--- Textauszug ---
„Waffenlieferungen des Westens waren kriegsentscheidend“
Generalmajor Günter Hofbauer über die militärische Lage in der Ukraine und welche Kriegsziele eigentlich realistisch sind
HIMARS-Raketenwerfer aus den USA bei einer Militärübung in Jordanien.
Mit dem hereinbrechenden Winter befindet sich der Krieg in der Ukraine in einer Übergangsphase. Welche genau, erläutert Generalmajor Günter Hofbauer. Er ist einer der höchsten Offiziere des österreichischen Bundesheeres – und vor allem ein scharfer Beobachter der militärischen Lage in der Ukraine.
Günter Hofbauer, aus Russland gibt es permanente Drohungen, man könnte Nuklearwaffen einsetzen – auch taktische Nuklearwaffen. Wie hoch schätzen Sie dieses Risiko tatsächlich ein?

--- Aufgaben ---
a - Welcher Armee gehört Generalmajor Günter Hofbauer laut dem Textauszug über den Krieg in der Ukraine an?
b - Schreiben Sie den Textauszug über den Krieg in der Ukraine im Anschluss an seinen letzten Satz weiter.
Das Material spielt hierfür keine Rolle.

--- Gegebenes Material ---
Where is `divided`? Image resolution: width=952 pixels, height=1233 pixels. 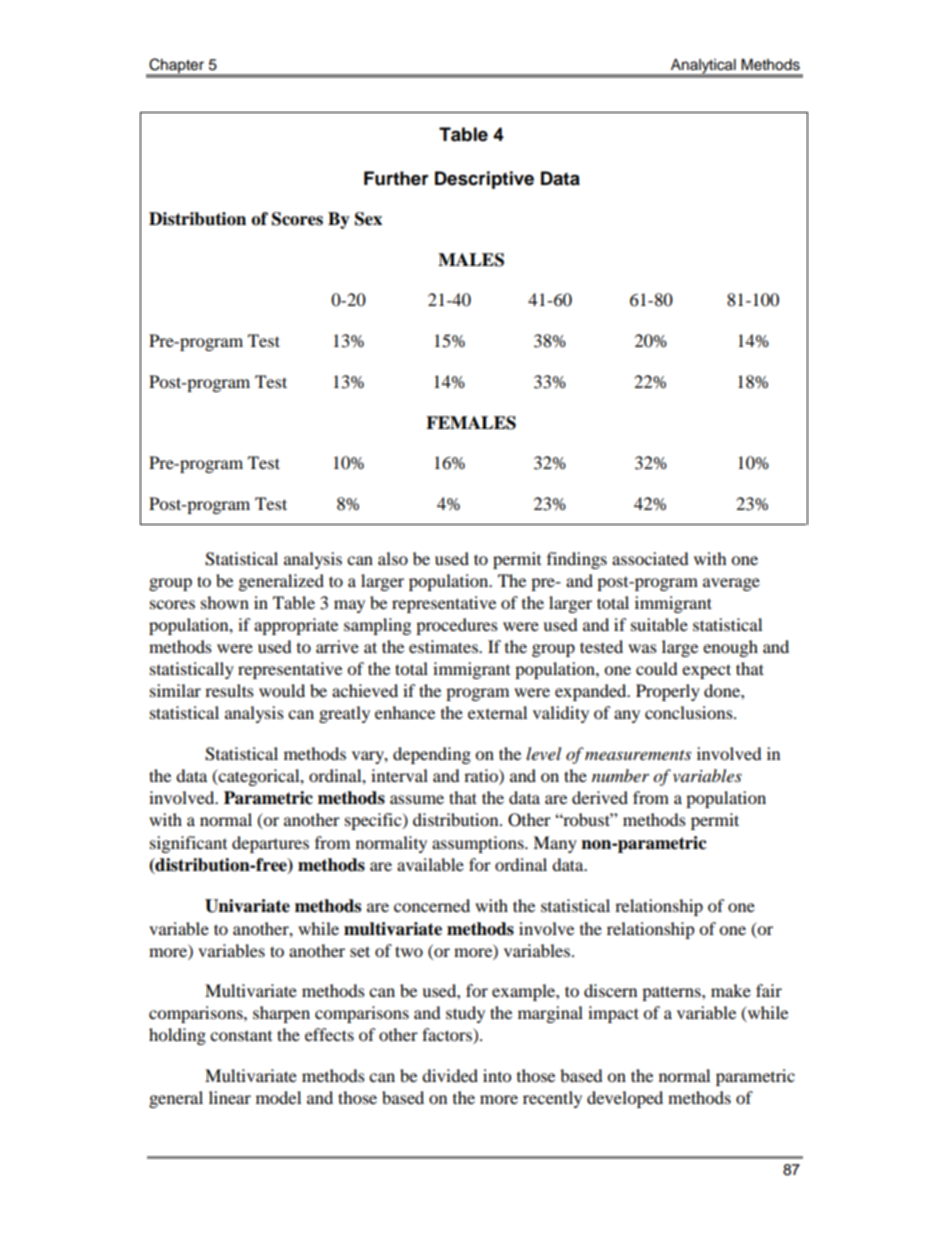
divided is located at coordinates (450, 1075).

--- Antworten ---
a - Dem österreichischen Bundesheer.

b -
Zum gegenwärtigen Zeitpunkt halte ich den Einsatz von Atomwaffen für wenig wahrscheinlich. Erstens ist die Schwelle des erstmaligen Einsatzes eine sehr hohe. Und zweitens muss man bedenken, dass Staaten, die bisher nicht in Voll-Opposition zu Russland sind, wie zum Beispiel China, klargestellt haben, dass man sich keine atomare Eskalation wünscht. Hier muss man zwischen Botschaften nach innen, wo es darum geht, Stärke zu demonstrieren, und Botschaften nach außen, sowie der Realität unterscheiden. Bei einem Atomschlag gegen die USHauptstadt, wie er in extremer russischer Propaganda zuletzt gefordert wurde, reden wir nicht über taktische Atomwaffen, die auf dem Gefechtsfeld eingesetzt werden, da reden wir eher von einem Weltuntergangsszenario.
Hat die desaströse Performance der russischen Armee in der Ukraine da eine Wirkung? Sind die russischen Atomstreitkräfte denn im selben Zustand wie die regulären russischen Streitkräfte?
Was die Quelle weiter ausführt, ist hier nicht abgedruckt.